Page 28 of Masks


  “The reason is that no one tests him,” Sergei said.

  “You think his power fades?” The bass voice asked.

  “Why not?”

  “Why not?” the bass voice seemed taken aback. “You know time does not ravage us as it does the humans. They grow weaker as the years pass; we grow stronger. And he—”

  “Has passed the point of our knowledge,” Sergei said. “He is old—older than any vampire in memory. We don’t know what rules still apply to him. We cannot know how time treats one of that age when no one knows of another who has reached it!”

  “Are we really eternal?” Gregor added. “Or are our lives merely much extended? Perhaps we, too, can grow old and feeble in time.”

  “Wind and water can wear away even a mountain,” the bass voice agreed. “Perhaps what you say is true. But even if so, there is no way to know.”

  “There is one way.”

  There was a hush for a moment, but Mircea didn’t fool himself into thinking that the conversation was over. Or that his strange powers had suddenly disappeared. Because the tension in the air was palpable, to the point that he found himself holding a breath he didn’t need.

  “Be careful, Gregor.”

  Mircea glanced at the dais, where the senator was chatting casually with the woman on her right. Her body was relaxed, her face unconcerned. It was impossible to tell that she’d been listening to the same conversation he had.

  But that voice was unmistakable, as was the authority in it.

  But apparently, Gregor didn’t agree.

  “We’ve been careful! We’ve been careful for centuries! We scraped and crawled and kissed his shriveled ass—”

  “Gregor.”

  “No! No, I will have my say! I have kept quiet too long. He took my people, my children—” The voice broke.

  “You are in mourning, old friend. This is not the time to act.”

  “According to you, it is never time!” Gregor said, as a gray haired man in German dress stood up so quickly, he knocked over his heavy chair. He’d also spoken aloud, something Mircea only realized because the whole room suddenly went deathly silent.

  Mircea glanced around to see Jerome blinking, his lady friend looking faint and Paulo frozen with a speared sardine quivering in front of his lips. They looked shocked by the outburst, but also bewildered. As if this had come out of nowhere.

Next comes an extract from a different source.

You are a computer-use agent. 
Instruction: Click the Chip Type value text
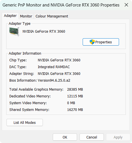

  As if they hadn’t been somehow overhearing what was supposed to be a private conversation within the senator’s family.

  Mircea didn’t know how he was, either, but it didn’t matter now.

  Because if it had been private, it was no longer.

  “Sit down, Gregor.” The senator’s voice was soft, but it carried. And while Mircea might not know much about vampire etiquette, he knew a direct order from a superior to a subject when he heard it.

  So did Gregor, but he didn’t stop, although tears were running down his face, and into his beard. “I have waited,” he said, his voice trembling. “We have all waited, to see what you would do. But it has been five days! And our people remain unavenged!”

  “And what would you have me do?” she demanded. “I have remonstrated—”

  “Remonstrated! When has that ever done any good?”

  “And you think this will?” She didn’t so much as glance at Hassani, but she didn’t have to. Mircea imagined the entire conversation would be relayed to the consul by his friend later that night, assuming he wasn’t hearing it already.

  “No.” Gregor was shaking his head wildly. “The time for talk is over. It ended when he butchered some of the best of us in cold blood. If we are to be rid of him, rid of this plague, this demon—”

  “Don’t be a fool, Gregor!” That was Antony’s voice, raised in a final, silent plea.

  But too late.

  “—then we must act, and act now!”

  The senator slowly stood up, her face as still as a carved statue. “Gregor. What have you done?”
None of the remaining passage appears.